The last time a bear attack was launched on a controversial businessman was when a cabal of brokers launched an assault in the early 1980s on what they thought was an over-priced Reliance share, recalls T N Ninan.
Gautam Adani has a fight on his hands.
Whether or not you think his group's rebuttal of the appropriately named Hindenburg report on the Adani companies is convincing (it covers only some of the points in the report), the share prices of group entities have seen a sharp dip.
The last time a bear attack was launched on a controversial businessman gaining rapidly in prominence was when a cabal of brokers launched an assault in the early 1980s on what they thought was an over-priced Reliance share.
The company's promoter was the redoubtable Dhirubhai Ambani, no mean share market operator himself.
He responded quickly by rounding up 'Friends of Reliance', mostly from abroad, and launched a counter-attack -- forcing heavy costs on the bears, who now had to cover their open positions even as the Reliance price soared.
No stock-market player took him on again.
The difference this time is that the Adani group's stocks have already been on a slide for some months, after their extraordinary ride up the charts in the past few years.
Group company shares peaked at different points in 2022; the fall since then has ranged up to a substantial 35 per cent, even 45 per cent.
The current losses have come on top of that.
For companies with limited public holdings, there can be large price swings even with low trading turnover.
That is the risk, but it could also point to an Adani rescue effort, a la Dhirubhai.
One problem is that the performance of group companies has been nothing to crow about.
Adani Enterprises, for instance, saw its revenue grow 75 per cent in 2021-2022 after three relatively flat years; yet its net profits fell during the year, and were less than 1.5 per cent of sales.
For six of seven listed companies, taken together, pre-tax profits in the year to March 2022 showed a slight decline.
The exception was Adani Power, which saw a near-trebling of profits with little growth in revenue.

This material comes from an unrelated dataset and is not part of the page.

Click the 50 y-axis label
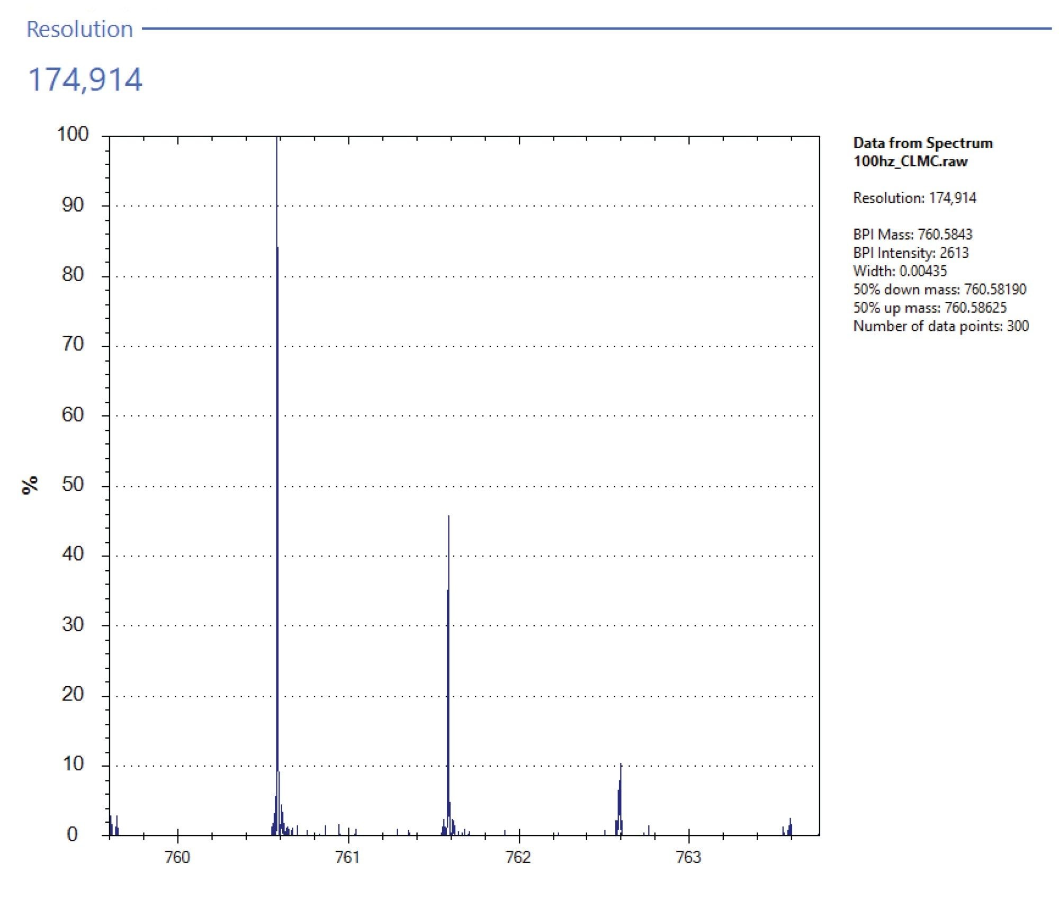The image size is (1059, 898). (x=73, y=484)
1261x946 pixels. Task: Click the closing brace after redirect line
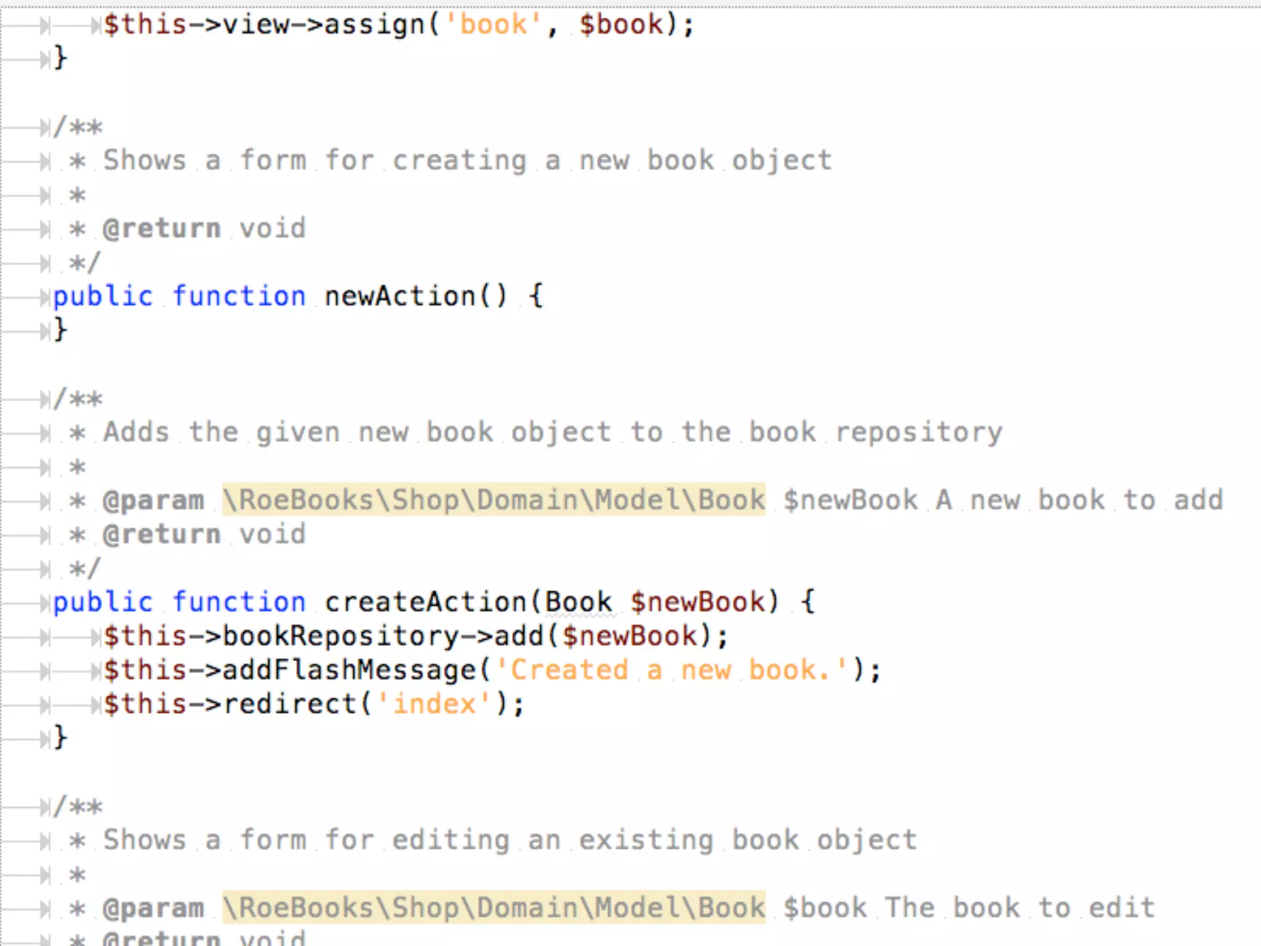click(x=60, y=737)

These are not the financials that one would expect from companies valued at 300 and even 600 times earnings -- stratospheric multiples that one might understand for small start-ups with exponential growth potential, not for companies in capital-intensive infrastructure businesses.
The only real-world valuations are for Adani Power (a price to earnings, or P:E, ratio of 12) and Adani Ports (P:E of 27).
The last time an infrastructure company hit Adani-scale valuations involved Anil Ambani's Reliance Power at the time of its similarly over-priced public issue in 2008, and we know where that story went.
News reports have suggested that the reason why such bloated valuations and indeed the group's mediocre performance have escaped detailed scrutiny so far is that few broking houses do research on most Adani stocks, although some group companies are part of the main stock-market indices.
Possibly the series of rapid announcements of outsize new projects in areas ranging from green energy and defence equipment to semi-conductors, accompanied by an acquisition spree involving ports, airports, a cement company, and now a cricket franchise, has presented a difficult, moving target.
Or, equity researchers may have been wary of looking too deep into the finances of a politically connected group.
The pertinent question is what the stock market regulator and sundry investigative agencies have been doing.
There have been periodic news reports over the past couple of years, mentioning some of the issues in the Hindenburg report.
Sundry investigations were said to have been launched, but seem to have run aground.